A selective bottleneck during host entry drives the evolution of new legume symbionts

Abstract

AbstractDuring the emergence of new host-microbe symbioses, multiple selective pressures-acting at the different steps of the microbial life cycle–shape the phenotypic traits that jointly determine microbial fitness. However, the relative contribution of these different selective pressures to the adaptive trajectories of microbial symbionts are still poorly known. Here we characterized the dynamics of phenotypic adaptation and its underlying genetic bases during the experimental evolution of a plant pathogenic bacterium into a legume symbiont. We observed that fast adaptation was predominantly driven by selection acting on competitiveness for host entry, which outweighed selection acting on within-host proliferation.
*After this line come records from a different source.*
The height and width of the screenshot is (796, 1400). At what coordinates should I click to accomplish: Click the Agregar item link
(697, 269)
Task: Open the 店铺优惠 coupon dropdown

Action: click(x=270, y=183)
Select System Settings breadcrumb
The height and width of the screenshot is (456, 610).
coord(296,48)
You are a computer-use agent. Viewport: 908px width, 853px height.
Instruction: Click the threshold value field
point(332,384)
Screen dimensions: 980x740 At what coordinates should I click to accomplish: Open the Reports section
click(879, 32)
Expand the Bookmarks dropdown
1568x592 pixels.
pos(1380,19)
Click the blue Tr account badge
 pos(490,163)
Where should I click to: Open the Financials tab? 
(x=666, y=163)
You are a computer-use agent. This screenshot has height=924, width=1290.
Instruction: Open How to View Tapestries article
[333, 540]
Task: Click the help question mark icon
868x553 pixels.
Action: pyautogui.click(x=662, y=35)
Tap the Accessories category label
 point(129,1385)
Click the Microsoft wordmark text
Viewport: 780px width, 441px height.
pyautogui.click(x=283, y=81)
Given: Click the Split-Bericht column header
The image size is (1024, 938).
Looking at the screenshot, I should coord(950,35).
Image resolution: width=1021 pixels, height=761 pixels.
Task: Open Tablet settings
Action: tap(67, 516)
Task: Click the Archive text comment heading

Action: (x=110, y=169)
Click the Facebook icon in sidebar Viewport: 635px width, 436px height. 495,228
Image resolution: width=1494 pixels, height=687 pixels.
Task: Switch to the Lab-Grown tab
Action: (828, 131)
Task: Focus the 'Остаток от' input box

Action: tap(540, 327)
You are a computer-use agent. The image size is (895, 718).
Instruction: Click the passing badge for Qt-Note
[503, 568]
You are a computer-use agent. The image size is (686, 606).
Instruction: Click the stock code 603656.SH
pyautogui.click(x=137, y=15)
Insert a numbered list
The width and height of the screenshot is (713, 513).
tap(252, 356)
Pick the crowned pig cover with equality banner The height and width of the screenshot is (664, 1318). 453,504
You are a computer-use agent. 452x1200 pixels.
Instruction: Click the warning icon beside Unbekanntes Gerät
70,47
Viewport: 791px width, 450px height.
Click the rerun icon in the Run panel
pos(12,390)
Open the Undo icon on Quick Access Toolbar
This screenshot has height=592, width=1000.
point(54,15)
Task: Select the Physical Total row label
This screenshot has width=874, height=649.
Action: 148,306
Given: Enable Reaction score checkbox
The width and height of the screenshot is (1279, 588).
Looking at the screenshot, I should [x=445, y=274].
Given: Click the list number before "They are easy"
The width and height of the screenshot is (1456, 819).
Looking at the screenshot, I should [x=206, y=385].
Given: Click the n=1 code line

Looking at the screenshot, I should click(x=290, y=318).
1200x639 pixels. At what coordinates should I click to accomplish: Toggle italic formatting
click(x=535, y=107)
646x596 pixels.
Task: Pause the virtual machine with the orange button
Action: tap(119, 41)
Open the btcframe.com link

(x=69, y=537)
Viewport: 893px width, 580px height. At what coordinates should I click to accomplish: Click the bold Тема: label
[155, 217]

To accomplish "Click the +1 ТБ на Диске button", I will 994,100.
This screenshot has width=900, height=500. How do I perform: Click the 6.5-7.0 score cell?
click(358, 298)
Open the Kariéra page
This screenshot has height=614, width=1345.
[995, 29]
Whole-population sequencing of evolved bacteria revealed that phenotypic adaptation was supported by the continuous accumulation of new mutations and the sequential sweeps of cohorts of mutations with similar temporal trajectories. The identification of adaptive mutations within the fixed mutational cohorts showed that all of them improved competitiveness for host entry, while only a subset of those also improved within host proliferation. Computer simulations predict that this effect emerges from the presence of a strong selective bottleneck at host entry. Together, these results show how selective bottlenecks can alter the relative influence of selective pressures acting during bacterial adaptation to multistep infection processes.